- Stated problem
Reproduce the data verbatim, starting at the line that contains "The height and width of the screenshot is (727, 1120)." and ending after the line that contains "will click(x=48, y=148).".

Dataset records
--*--

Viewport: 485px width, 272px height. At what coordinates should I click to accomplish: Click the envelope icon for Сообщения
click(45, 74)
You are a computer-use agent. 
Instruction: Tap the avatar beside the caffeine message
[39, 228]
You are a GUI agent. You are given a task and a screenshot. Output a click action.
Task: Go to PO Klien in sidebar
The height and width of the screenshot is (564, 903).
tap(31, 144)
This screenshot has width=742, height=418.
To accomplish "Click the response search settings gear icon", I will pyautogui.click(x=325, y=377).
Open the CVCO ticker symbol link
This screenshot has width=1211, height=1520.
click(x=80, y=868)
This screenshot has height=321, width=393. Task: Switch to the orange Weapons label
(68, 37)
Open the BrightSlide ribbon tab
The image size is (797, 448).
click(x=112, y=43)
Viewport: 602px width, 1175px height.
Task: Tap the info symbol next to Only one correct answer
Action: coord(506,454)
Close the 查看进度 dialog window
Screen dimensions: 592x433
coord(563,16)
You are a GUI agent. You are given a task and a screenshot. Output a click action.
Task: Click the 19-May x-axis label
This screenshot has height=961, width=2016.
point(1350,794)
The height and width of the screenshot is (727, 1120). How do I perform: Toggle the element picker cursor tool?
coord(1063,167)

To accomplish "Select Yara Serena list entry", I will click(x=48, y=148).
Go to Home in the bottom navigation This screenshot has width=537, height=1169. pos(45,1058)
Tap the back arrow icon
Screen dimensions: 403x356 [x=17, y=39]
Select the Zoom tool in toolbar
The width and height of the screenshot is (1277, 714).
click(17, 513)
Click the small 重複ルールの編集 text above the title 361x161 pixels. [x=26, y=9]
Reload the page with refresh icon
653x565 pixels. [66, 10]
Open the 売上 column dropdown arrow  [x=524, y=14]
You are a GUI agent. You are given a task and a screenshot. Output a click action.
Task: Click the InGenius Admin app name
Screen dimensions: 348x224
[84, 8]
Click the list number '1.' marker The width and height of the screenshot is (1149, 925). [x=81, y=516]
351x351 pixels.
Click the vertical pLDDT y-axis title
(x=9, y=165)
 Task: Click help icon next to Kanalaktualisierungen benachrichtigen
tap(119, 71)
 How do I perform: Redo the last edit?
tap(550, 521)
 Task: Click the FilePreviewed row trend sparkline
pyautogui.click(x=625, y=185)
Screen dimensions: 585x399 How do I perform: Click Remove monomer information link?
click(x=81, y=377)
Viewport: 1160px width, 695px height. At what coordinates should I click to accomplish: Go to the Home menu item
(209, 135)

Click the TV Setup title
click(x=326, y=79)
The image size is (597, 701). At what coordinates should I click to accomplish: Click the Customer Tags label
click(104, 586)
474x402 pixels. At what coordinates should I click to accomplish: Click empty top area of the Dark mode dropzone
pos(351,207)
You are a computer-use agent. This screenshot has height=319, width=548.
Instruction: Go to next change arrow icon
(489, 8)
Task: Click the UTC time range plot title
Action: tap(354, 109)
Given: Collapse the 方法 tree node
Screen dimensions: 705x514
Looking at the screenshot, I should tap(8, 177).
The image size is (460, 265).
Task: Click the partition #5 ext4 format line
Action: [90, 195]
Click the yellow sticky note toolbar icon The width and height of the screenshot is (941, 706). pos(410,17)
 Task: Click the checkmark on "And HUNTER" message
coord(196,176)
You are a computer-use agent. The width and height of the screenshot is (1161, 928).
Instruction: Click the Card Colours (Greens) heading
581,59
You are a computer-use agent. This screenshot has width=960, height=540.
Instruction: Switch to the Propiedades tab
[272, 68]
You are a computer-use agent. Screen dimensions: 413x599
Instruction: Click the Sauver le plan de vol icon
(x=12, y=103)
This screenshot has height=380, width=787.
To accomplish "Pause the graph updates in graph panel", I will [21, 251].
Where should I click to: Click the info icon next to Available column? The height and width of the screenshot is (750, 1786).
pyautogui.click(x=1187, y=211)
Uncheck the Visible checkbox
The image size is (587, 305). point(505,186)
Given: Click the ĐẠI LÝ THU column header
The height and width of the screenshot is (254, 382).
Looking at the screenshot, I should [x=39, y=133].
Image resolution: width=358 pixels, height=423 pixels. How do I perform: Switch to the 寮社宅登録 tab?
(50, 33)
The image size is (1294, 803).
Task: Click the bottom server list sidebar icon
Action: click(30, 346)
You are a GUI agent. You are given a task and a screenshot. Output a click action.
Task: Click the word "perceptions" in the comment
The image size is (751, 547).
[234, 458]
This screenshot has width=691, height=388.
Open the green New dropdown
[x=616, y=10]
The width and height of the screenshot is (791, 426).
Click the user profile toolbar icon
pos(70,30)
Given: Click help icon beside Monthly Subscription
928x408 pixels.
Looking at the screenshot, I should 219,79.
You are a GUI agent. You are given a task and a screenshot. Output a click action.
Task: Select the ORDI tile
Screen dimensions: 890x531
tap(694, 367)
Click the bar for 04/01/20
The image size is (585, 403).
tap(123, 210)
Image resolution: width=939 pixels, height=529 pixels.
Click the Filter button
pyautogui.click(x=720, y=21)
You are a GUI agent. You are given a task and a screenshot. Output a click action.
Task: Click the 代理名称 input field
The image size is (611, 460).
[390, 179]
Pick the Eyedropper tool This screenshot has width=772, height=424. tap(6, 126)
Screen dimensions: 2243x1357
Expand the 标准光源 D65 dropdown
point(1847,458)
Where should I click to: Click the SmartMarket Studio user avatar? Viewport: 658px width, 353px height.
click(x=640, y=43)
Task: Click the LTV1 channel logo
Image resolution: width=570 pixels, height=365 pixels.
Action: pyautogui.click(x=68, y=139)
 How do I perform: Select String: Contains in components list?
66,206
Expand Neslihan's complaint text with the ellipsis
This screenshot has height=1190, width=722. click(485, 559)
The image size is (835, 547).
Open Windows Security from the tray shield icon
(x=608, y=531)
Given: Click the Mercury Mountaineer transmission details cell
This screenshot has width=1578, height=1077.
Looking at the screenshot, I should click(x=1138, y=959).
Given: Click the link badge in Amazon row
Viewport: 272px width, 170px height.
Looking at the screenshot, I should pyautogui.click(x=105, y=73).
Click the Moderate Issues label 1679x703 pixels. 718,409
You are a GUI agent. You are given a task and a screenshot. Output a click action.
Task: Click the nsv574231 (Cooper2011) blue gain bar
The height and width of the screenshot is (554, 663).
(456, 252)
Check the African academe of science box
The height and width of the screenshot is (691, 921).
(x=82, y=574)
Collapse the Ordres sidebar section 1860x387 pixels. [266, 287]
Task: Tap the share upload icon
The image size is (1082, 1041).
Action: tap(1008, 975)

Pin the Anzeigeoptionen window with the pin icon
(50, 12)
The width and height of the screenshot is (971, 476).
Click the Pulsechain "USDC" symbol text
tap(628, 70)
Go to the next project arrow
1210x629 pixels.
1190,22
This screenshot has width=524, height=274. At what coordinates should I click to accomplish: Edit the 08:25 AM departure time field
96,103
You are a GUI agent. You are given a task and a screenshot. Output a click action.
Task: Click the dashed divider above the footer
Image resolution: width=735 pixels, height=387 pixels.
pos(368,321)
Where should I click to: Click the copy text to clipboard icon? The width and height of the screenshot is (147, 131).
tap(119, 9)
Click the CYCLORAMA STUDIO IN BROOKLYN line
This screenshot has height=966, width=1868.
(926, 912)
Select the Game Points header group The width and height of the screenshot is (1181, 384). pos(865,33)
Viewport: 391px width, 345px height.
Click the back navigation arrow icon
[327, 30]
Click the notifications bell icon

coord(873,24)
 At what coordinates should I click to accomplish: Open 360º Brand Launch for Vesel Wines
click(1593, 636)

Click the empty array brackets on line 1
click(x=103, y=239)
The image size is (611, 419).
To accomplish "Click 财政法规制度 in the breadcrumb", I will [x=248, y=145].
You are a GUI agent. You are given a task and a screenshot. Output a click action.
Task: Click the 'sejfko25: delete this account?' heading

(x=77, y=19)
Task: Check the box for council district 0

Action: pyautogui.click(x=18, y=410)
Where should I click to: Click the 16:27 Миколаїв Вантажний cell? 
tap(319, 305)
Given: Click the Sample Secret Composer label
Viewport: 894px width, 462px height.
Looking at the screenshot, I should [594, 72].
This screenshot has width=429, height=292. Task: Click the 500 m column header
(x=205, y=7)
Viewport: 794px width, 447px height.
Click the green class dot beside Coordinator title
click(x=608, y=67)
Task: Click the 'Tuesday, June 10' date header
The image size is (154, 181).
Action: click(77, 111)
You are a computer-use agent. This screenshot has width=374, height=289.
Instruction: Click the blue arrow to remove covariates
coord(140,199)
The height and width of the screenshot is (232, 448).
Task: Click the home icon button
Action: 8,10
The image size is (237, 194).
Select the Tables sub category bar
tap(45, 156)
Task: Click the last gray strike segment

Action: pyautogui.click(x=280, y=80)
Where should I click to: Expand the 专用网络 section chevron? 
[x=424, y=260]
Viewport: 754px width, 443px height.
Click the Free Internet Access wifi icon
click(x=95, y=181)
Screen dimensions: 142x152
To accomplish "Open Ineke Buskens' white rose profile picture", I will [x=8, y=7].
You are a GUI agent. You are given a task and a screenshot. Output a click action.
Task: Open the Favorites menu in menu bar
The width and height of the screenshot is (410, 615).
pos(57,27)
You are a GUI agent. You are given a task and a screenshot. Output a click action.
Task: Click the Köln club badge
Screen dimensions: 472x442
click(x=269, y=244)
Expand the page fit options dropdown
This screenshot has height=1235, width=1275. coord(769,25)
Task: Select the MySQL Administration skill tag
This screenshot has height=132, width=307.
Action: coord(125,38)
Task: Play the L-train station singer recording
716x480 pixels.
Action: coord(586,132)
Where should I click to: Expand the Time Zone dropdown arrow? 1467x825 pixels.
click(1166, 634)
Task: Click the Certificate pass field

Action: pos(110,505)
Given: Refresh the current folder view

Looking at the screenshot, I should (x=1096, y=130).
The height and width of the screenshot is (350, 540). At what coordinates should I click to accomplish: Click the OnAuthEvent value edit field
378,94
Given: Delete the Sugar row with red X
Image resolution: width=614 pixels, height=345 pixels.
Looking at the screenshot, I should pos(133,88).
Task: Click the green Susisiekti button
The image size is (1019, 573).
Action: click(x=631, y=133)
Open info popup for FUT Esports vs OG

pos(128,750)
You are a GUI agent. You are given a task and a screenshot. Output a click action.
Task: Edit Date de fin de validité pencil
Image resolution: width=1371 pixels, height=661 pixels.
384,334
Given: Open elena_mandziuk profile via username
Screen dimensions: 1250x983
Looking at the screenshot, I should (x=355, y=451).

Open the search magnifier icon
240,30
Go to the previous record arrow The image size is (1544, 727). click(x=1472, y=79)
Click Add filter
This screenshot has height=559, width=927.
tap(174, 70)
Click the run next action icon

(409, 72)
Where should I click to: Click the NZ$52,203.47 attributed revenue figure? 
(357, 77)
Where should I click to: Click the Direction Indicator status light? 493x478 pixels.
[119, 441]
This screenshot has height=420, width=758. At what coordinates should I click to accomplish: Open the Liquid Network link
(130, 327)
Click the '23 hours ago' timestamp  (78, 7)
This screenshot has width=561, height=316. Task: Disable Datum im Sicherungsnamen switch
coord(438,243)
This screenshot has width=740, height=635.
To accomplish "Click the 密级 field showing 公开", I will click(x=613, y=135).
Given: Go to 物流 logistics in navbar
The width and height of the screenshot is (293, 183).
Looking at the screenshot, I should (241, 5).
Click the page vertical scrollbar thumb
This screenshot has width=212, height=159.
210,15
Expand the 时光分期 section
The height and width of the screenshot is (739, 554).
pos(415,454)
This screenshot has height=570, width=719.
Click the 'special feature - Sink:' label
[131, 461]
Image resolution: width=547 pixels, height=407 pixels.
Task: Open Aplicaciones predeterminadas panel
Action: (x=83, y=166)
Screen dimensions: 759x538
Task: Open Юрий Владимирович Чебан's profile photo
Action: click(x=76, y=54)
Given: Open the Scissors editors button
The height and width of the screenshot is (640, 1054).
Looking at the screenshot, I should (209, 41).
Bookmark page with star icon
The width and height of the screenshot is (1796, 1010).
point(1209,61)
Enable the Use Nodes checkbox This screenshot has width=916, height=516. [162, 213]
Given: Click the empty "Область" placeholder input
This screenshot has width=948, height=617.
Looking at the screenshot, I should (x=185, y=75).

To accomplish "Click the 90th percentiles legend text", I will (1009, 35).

--*--

- Solution to this problem
The height and width of the screenshot is (727, 1120). How do I perform: Toggle the element picker cursor tool?
coord(1063,167)

To accomplish "Select Yara Serena list entry", I will click(x=48, y=148).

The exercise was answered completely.